Someone untrained for medical diagnosis should not be giving medical diagnosis.

I think this is the crux of it here. If I were to try and analyse a stranger's genome sequencing results, it would be considered gross negligence. Why would we allow for the same negligence for our own medical care? For every localroger out there who successfully diagnoses themselves with a disorder, there are people dosing themselves on homoeopathic remedies, using faith healing, trying quack medicines - things that patently don't work and or that are harmful.

Raw data is useless. We're a self selecting group here on Metafilter; a group of generally smart, well read people. We have good literacy as a whole, we can research things competently. The odds of us being here if were aren't are slim.

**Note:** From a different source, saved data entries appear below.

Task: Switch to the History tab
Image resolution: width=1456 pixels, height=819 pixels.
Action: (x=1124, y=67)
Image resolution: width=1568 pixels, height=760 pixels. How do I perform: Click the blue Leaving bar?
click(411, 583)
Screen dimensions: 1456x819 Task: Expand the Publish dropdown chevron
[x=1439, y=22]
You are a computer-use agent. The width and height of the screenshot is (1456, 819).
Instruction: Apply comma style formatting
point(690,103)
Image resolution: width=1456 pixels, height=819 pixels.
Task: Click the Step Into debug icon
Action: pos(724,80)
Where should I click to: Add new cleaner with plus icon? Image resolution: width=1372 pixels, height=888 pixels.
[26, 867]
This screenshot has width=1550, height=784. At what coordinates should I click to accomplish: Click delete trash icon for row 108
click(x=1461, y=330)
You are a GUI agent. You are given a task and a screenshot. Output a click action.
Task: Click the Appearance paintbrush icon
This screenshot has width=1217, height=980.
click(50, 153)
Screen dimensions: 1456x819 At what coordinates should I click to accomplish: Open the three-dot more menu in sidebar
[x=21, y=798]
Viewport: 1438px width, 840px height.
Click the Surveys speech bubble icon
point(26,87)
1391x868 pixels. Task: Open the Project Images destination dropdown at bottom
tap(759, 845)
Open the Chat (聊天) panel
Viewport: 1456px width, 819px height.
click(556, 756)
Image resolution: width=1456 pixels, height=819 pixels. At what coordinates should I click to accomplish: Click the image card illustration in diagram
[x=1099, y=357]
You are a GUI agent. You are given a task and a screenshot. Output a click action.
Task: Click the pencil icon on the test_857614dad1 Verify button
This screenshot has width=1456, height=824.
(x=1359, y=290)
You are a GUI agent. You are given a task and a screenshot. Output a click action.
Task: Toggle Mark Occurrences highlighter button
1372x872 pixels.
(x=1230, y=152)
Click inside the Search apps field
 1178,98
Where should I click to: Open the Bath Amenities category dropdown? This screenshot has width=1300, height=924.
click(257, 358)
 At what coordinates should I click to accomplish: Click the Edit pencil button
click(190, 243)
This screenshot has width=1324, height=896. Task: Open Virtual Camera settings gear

There are a lot of folk out there who have a poor understanding of science, of how their bodies work and how poorly understood genetics really is. I mean, I occasionally come across women who don't realise there is an end to their vaginal canals. People who really don't know, for one reason or another, how their bodies work. Throwing confusing information at them is negligent at best and dangerous at worse. If you do not have the capability to wade through that information, you're going to drown in it.
posted by Jilder at 7:41 AM on March 14, 2011 [1 favorite]


Why would we allow for the same negligence for our own medical care? For every localroger out there who successfully diagnoses themselves with a disorder, there are people dosing themselves on homoeopathic remedies, using faith healing, trying quack medicines - things that patently don't work and or that are harmful.

Um, and not letting people get their 23andme will stop them? Believe me, they'll find something else. I just met someone this weekend who prescribes questionable herbs and bogus "cleanses" based on the colors and patterns in your eye, some bullshit called iridology.

Anyone have any evidence that genetic information would actually led to more of this stupid behavior? I mean we have drug store shelves filled with medicine that can maim and kill people who use it wrong...and they do.
posted by melissam at 9:57 AM on March 14, 2011


And part of the quackery actually comes from MDs themselves (or DOs) I'm sad to say. One example is a patient my doctor friend had who had gotten "allergy testing" from Enterolab from a DO that told her she was pretty much allergic to every food under the sun. As a result, she became quite malnourished from her pathetically restricted diet. I don't know if the DO couldn't read stats or was an actual quack. I took the really difficult stats class for math majors and later took biostats with med students because it was required for my grad program. The ignorance was astounding and the biostat class basically taught them nothing but how to input data. It's no surprise they wouldn't realize that such allergy tests are bogus.
posted by melissam at 10:01 AM on March 14, 2011 [1 favorite]


Raw data is useless. We're a self selecting group here on Metafilter; a group of generally smart, well read people. We have good literacy as a whole, we can research things competently. The odds of us being here if were aren't are slim.

There are a lot of folk out there who have a poor understanding of science, of how their bodies work and how poorly understood genetics really is. I mean, I occasionally come across women who don't realise there is an end to their vaginal canals. People who really don't know, for one reason or another, how their bodies work. Throwing confusing information at them is negligent at best and dangerous at worse. If you do not have the capability to wade through that information, you're going to drown in it.


Well, I guess I should be flattered "here on Metafiliter" to be one of the elite allowed to have an opinion about my own medical care?

Lack of education is a problem, yes. So educate your patients. Or demand better health education for them. Type up a flyer in simple language and hand it out. If they're drowning in information, throw them a fucking life preserver, instead of damming up the information behind a wall and then doling out bits and pieces as you deem fit on a pay-per-visit basis.

Because your patients need a teacher, not a Keeper of the Sacred Knowledge.